- _Task material_:

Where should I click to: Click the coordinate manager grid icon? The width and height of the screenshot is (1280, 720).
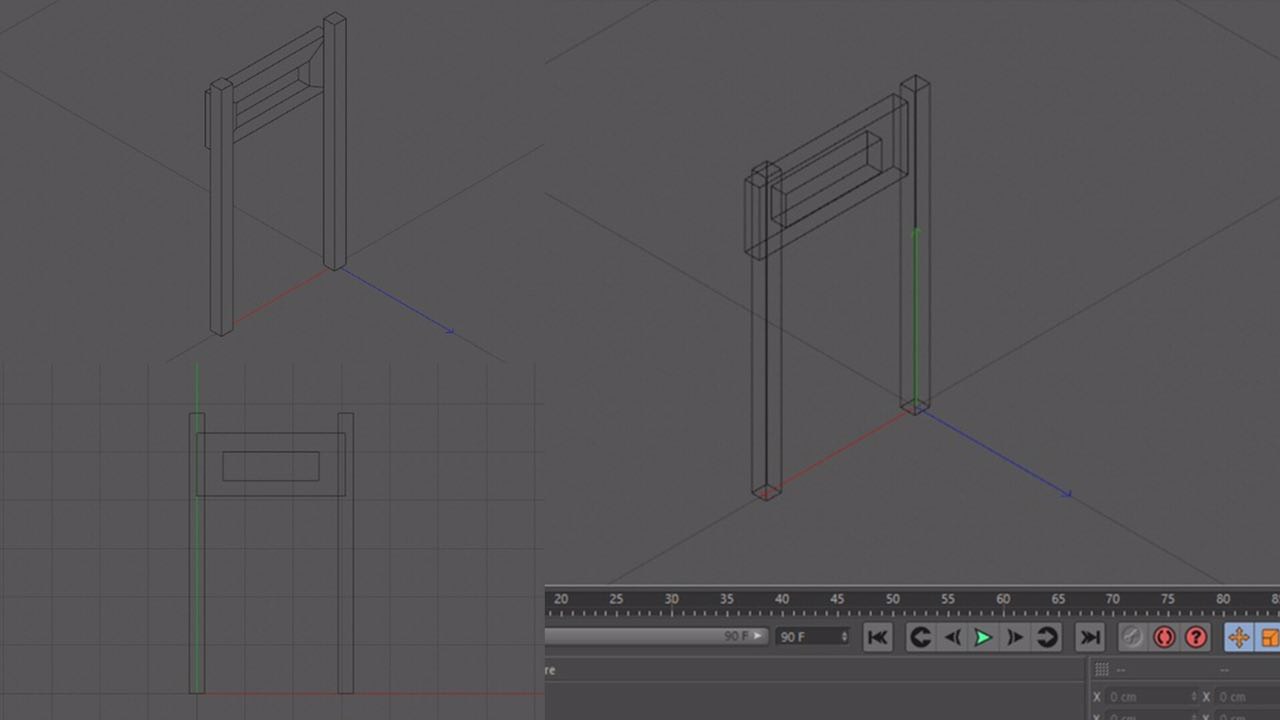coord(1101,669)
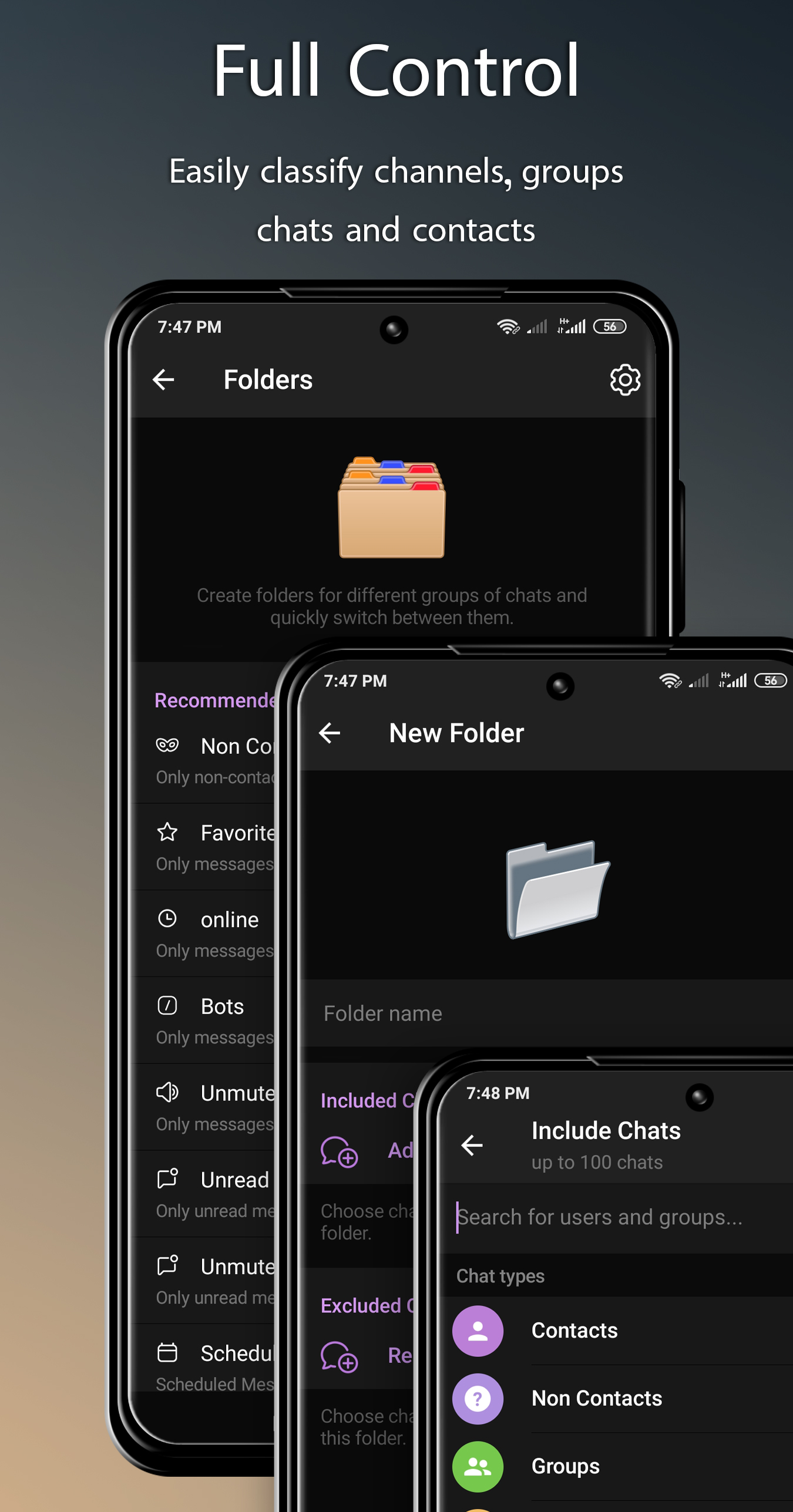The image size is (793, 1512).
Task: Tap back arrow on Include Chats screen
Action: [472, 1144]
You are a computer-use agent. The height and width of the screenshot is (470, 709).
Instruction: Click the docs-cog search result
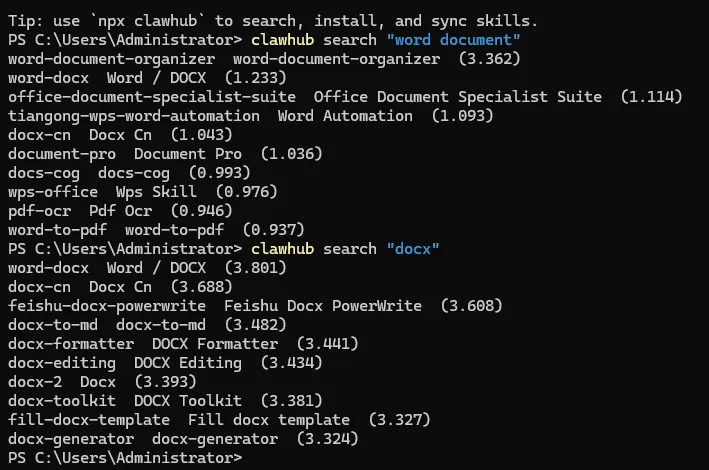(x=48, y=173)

- _Aim of the task_: From the first line to the last, copy the listing above exactly, dropping all images.

- _Output below_:
Where should I click to: Click the coordinate manager grid icon? The width and height of the screenshot is (1280, 720).
coord(1101,669)
The image size is (793, 1512).
Task: Tap back arrow on Include Chats screen
Action: [472, 1144]
You are a computer-use agent. The height and width of the screenshot is (470, 709).
Instruction: Click the docs-cog search result
(x=48, y=173)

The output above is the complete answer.